(Stored items from a collection)
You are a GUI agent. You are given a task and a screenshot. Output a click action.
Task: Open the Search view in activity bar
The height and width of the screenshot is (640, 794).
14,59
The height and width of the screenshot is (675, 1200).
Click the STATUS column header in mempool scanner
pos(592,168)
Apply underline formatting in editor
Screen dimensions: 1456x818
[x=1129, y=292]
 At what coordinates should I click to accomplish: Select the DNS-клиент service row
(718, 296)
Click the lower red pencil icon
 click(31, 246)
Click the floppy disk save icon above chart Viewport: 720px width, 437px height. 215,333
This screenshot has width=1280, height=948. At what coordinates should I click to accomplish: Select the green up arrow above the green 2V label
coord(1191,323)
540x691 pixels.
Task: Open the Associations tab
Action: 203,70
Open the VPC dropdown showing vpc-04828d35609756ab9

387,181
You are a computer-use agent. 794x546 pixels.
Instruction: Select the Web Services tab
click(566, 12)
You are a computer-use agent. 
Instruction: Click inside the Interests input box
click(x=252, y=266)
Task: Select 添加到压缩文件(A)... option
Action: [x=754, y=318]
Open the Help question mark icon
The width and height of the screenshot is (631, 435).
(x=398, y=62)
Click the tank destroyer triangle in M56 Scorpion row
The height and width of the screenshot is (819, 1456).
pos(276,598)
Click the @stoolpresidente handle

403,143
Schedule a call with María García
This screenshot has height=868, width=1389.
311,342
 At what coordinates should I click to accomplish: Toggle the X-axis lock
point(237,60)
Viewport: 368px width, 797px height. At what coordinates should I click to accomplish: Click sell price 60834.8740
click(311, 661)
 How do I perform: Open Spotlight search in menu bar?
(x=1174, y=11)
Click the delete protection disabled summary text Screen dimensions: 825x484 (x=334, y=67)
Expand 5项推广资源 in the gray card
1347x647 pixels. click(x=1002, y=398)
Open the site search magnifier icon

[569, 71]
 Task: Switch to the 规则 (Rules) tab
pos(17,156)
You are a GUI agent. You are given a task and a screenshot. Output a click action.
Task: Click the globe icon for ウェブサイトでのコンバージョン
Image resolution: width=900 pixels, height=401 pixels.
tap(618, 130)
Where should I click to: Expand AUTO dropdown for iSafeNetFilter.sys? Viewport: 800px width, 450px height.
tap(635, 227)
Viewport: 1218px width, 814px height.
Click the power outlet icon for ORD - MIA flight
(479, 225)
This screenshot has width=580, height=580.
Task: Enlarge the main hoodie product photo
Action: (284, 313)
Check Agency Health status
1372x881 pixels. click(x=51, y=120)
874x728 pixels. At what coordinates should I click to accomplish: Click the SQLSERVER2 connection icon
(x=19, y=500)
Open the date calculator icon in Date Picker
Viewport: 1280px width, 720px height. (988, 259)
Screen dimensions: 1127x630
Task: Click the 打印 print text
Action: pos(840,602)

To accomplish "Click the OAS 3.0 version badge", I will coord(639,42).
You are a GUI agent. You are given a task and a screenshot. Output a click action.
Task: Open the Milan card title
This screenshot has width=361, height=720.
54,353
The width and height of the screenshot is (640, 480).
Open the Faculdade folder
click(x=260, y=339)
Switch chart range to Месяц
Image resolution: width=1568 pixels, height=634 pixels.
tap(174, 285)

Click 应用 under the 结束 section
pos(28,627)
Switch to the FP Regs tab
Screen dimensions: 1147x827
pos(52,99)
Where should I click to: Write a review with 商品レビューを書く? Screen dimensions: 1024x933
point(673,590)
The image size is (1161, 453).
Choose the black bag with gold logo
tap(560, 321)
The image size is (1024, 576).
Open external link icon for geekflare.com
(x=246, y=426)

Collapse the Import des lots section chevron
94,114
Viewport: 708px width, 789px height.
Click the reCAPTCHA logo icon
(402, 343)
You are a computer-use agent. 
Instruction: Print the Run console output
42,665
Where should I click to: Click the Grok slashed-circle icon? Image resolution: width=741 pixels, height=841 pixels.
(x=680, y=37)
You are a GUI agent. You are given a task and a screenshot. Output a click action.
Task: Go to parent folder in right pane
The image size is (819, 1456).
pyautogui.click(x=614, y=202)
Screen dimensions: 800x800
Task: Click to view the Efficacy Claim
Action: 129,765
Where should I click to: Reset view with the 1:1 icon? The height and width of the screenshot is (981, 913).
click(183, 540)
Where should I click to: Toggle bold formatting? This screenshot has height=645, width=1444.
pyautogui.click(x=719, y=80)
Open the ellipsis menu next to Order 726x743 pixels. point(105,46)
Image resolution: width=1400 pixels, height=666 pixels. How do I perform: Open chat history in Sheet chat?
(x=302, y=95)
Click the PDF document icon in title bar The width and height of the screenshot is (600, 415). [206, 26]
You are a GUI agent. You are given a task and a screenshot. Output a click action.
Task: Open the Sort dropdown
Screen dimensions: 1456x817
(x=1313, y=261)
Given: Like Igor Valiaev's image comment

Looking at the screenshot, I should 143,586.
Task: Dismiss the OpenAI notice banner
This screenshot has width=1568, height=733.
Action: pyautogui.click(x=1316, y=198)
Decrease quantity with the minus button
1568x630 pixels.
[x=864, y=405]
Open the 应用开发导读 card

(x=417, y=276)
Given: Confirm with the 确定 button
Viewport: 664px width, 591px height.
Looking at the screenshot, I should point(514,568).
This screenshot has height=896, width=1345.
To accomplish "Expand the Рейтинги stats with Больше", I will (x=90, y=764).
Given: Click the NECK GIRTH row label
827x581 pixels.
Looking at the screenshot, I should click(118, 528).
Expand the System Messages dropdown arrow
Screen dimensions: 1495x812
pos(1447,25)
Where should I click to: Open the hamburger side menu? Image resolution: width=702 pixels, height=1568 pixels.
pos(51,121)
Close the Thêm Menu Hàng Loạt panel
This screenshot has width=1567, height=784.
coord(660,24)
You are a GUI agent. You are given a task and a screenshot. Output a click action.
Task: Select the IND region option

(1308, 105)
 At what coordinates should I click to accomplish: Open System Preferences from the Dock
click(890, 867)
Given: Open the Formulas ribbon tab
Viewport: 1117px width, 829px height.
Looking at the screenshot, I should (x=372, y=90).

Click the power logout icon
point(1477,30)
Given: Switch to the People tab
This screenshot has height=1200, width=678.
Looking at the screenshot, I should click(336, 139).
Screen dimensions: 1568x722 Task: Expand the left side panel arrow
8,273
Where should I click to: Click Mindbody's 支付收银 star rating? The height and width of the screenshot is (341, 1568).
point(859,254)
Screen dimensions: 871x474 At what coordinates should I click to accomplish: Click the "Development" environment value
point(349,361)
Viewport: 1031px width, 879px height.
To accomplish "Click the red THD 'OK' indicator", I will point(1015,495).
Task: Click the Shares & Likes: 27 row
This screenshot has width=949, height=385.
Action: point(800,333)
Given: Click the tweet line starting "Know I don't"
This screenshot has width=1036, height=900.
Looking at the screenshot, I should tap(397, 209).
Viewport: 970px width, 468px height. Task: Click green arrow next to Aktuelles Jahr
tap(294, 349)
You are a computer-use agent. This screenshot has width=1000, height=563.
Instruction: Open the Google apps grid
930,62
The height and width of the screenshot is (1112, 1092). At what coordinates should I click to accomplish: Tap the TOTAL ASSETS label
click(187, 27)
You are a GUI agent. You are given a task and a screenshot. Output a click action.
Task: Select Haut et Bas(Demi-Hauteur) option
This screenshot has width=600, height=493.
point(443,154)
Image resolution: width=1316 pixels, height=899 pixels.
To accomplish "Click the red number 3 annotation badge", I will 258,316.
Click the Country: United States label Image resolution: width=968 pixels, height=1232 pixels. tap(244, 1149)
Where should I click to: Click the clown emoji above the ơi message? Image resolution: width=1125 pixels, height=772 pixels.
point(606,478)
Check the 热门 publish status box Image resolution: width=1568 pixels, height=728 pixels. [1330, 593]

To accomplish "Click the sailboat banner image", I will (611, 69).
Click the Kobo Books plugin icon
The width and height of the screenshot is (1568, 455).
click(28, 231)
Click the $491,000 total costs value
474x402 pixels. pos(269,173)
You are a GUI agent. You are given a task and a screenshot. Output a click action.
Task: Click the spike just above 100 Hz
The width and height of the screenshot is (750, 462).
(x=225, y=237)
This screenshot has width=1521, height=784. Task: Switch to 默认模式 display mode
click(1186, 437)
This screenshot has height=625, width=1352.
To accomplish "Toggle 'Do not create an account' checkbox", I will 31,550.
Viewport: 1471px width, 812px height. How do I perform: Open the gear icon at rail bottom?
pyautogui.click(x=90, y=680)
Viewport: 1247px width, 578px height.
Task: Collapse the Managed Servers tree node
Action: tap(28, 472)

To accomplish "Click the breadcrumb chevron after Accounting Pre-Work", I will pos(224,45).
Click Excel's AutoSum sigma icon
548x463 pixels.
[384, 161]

• [WHAT THIS TASK INVOLVES]:
Nothing but the lines from the one with "Where should I click to: Click the clown" through the last line of the data should appear; print them exactly.

• [EXERCISE SOLUTION]:
Where should I click to: Click the clown emoji above the ơi message? Image resolution: width=1125 pixels, height=772 pixels.
point(606,478)
Check the 热门 publish status box Image resolution: width=1568 pixels, height=728 pixels. [1330, 593]

To accomplish "Click the sailboat banner image", I will (611, 69).
Click the Kobo Books plugin icon
The width and height of the screenshot is (1568, 455).
click(28, 231)
Click the $491,000 total costs value
474x402 pixels. pos(269,173)
You are a GUI agent. You are given a task and a screenshot. Output a click action.
Task: Click the spike just above 100 Hz
The width and height of the screenshot is (750, 462).
(x=225, y=237)
This screenshot has width=1521, height=784. Task: Switch to 默认模式 display mode
click(1186, 437)
This screenshot has height=625, width=1352.
To accomplish "Toggle 'Do not create an account' checkbox", I will 31,550.
Viewport: 1471px width, 812px height. How do I perform: Open the gear icon at rail bottom?
pyautogui.click(x=90, y=680)
Viewport: 1247px width, 578px height.
Task: Collapse the Managed Servers tree node
Action: tap(28, 472)

To accomplish "Click the breadcrumb chevron after Accounting Pre-Work", I will pos(224,45).
Click Excel's AutoSum sigma icon
548x463 pixels.
[384, 161]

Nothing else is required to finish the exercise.